YOUR OBJECTIVE:
Repeat the data exactly, every last line of it.

----

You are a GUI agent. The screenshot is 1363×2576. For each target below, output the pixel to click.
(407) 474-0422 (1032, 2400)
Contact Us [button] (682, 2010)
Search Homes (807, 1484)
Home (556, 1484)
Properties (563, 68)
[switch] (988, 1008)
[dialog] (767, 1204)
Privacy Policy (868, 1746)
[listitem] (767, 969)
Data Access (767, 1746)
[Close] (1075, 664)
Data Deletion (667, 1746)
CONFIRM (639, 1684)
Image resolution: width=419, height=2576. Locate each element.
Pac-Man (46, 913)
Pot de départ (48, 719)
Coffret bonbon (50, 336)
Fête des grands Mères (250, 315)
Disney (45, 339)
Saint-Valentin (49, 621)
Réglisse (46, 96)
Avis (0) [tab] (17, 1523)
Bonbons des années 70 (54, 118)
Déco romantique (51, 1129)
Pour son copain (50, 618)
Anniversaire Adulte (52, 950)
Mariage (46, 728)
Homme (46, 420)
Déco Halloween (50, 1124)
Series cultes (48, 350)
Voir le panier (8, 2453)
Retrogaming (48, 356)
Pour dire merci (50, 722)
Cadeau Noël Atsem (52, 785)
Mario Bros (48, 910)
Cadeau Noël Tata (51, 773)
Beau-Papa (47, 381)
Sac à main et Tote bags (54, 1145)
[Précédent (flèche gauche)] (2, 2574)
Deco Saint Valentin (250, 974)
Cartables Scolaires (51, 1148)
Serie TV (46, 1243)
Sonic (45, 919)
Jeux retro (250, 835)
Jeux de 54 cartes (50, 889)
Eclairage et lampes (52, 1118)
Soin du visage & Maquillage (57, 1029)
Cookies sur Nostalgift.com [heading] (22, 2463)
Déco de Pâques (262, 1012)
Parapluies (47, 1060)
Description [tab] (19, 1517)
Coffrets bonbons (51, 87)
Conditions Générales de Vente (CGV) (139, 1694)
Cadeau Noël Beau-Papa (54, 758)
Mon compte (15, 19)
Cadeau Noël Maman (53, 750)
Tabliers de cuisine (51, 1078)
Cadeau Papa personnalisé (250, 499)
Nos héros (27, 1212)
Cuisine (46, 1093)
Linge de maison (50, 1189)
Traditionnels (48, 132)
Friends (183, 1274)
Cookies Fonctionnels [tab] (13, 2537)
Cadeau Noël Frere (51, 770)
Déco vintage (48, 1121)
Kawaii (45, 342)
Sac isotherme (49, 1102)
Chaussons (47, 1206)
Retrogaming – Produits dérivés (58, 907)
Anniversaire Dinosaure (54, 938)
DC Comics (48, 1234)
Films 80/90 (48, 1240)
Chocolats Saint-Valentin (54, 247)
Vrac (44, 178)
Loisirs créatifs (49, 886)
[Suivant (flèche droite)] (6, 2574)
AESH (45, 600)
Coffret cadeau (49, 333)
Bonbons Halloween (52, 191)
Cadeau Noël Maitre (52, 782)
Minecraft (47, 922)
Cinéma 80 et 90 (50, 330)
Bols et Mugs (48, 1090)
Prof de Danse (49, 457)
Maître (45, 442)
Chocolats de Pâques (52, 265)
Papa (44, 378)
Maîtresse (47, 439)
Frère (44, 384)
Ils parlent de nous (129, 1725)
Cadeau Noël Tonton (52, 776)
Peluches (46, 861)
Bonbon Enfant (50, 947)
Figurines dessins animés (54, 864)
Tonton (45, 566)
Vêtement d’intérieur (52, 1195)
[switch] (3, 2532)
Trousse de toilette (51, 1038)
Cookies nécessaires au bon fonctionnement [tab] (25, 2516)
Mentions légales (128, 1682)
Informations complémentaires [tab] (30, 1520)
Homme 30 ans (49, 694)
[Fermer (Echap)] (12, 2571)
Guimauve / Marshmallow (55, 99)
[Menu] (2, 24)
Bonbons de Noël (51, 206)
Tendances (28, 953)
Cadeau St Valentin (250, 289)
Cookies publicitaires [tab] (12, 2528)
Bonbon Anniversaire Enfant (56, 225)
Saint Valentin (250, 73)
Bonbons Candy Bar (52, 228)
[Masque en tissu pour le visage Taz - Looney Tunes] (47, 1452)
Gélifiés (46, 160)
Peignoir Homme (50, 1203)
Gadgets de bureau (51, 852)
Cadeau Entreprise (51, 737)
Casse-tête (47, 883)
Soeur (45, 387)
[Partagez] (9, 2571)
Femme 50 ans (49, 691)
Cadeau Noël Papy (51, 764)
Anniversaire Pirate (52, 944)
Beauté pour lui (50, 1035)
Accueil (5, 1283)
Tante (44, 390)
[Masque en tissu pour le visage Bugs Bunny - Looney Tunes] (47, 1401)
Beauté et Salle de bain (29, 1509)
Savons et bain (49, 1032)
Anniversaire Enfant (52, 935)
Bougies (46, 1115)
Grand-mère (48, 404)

----

TASK SOLUTION:
You are a GUI agent. The screenshot is 1363×2576. For each target below, output the pixel to click.
(407) 474-0422 (1032, 2400)
Contact Us [button] (682, 2010)
Search Homes (807, 1484)
Home (556, 1484)
Properties (563, 68)
[switch] (988, 1008)
[dialog] (767, 1204)
Privacy Policy (868, 1746)
[listitem] (767, 969)
Data Access (767, 1746)
[Close] (1075, 664)
Data Deletion (667, 1746)
CONFIRM (639, 1684)
Image resolution: width=419, height=2576. Locate each element.
Pac-Man (46, 913)
Pot de départ (48, 719)
Coffret bonbon (50, 336)
Fête des grands Mères (250, 315)
Disney (45, 339)
Saint-Valentin (49, 621)
Réglisse (46, 96)
Avis (0) [tab] (17, 1523)
Bonbons des années 70 (54, 118)
Déco romantique (51, 1129)
Pour son copain (50, 618)
Anniversaire Adulte (52, 950)
Mariage (46, 728)
Homme (46, 420)
Déco Halloween (50, 1124)
Series cultes (48, 350)
Voir le panier (8, 2453)
Retrogaming (48, 356)
Pour dire merci (50, 722)
Cadeau Noël Atsem (52, 785)
Mario Bros (48, 910)
Cadeau Noël Tata (51, 773)
Beau-Papa (47, 381)
Sac à main et Tote bags (54, 1145)
[Précédent (flèche gauche)] (2, 2574)
Deco Saint Valentin (250, 974)
Cartables Scolaires (51, 1148)
Serie TV (46, 1243)
Sonic (45, 919)
Jeux retro (250, 835)
Jeux de 54 cartes (50, 889)
Eclairage et lampes (52, 1118)
Soin du visage & Maquillage (57, 1029)
Cookies sur Nostalgift.com [heading] (22, 2463)
Déco de Pâques (262, 1012)
Parapluies (47, 1060)
Description [tab] (19, 1517)
Coffrets bonbons (51, 87)
Conditions Générales de Vente (CGV) (139, 1694)
Cadeau Noël Beau-Papa (54, 758)
Mon compte (15, 19)
Cadeau Noël Maman (53, 750)
Tabliers de cuisine (51, 1078)
Cadeau Papa personnalisé (250, 499)
Nos héros (27, 1212)
Cuisine (46, 1093)
Linge de maison (50, 1189)
Traditionnels (48, 132)
Friends (183, 1274)
Cookies Fonctionnels [tab] (13, 2537)
Cadeau Noël Frere (51, 770)
Déco vintage (48, 1121)
Kawaii (45, 342)
Sac isotherme (49, 1102)
Chaussons (47, 1206)
Retrogaming – Produits dérivés (58, 907)
Anniversaire Dinosaure (54, 938)
DC Comics (48, 1234)
Films 80/90 (48, 1240)
Chocolats Saint-Valentin (54, 247)
Vrac (44, 178)
Loisirs créatifs (49, 886)
[Suivant (flèche droite)] (6, 2574)
AESH (45, 600)
Coffret cadeau (49, 333)
Bonbons Halloween (52, 191)
Cadeau Noël Maitre (52, 782)
Minecraft (47, 922)
Cinéma 80 et 90 (50, 330)
Bols et Mugs (48, 1090)
Prof de Danse (49, 457)
Maître (45, 442)
Chocolats de Pâques (52, 265)
Papa (44, 378)
Maîtresse (47, 439)
Frère (44, 384)
Ils parlent de nous (129, 1725)
Cadeau Noël Tonton (52, 776)
Peluches (46, 861)
Bonbon Enfant (50, 947)
Figurines dessins animés (54, 864)
Tonton (45, 566)
Vêtement d’intérieur (52, 1195)
[switch] (3, 2532)
Trousse de toilette (51, 1038)
Cookies nécessaires au bon fonctionnement [tab] (25, 2516)
Mentions légales (128, 1682)
Informations complémentaires [tab] (30, 1520)
Homme 30 ans (49, 694)
[Fermer (Echap)] (12, 2571)
Guimauve / Marshmallow (55, 99)
[Menu] (2, 24)
Bonbons de Noël (51, 206)
Tendances (28, 953)
Cadeau St Valentin (250, 289)
Cookies publicitaires [tab] (12, 2528)
Bonbon Anniversaire Enfant (56, 225)
Saint Valentin (250, 73)
Bonbons Candy Bar (52, 228)
[Masque en tissu pour le visage Taz - Looney Tunes] (47, 1452)
Gélifiés (46, 160)
Peignoir Homme (50, 1203)
Gadgets de bureau (51, 852)
Cadeau Entreprise (51, 737)
Casse-tête (47, 883)
Soeur (45, 387)
[Partagez] (9, 2571)
Femme 50 ans (49, 691)
Cadeau Noël Papy (51, 764)
Anniversaire Pirate (52, 944)
Beauté pour lui (50, 1035)
Accueil (5, 1283)
Tante (44, 390)
[Masque en tissu pour le visage Bugs Bunny - Looney Tunes] (47, 1401)
Beauté et Salle de bain (29, 1509)
Savons et bain (49, 1032)
Anniversaire Enfant (52, 935)
Bougies (46, 1115)
Grand-mère (48, 404)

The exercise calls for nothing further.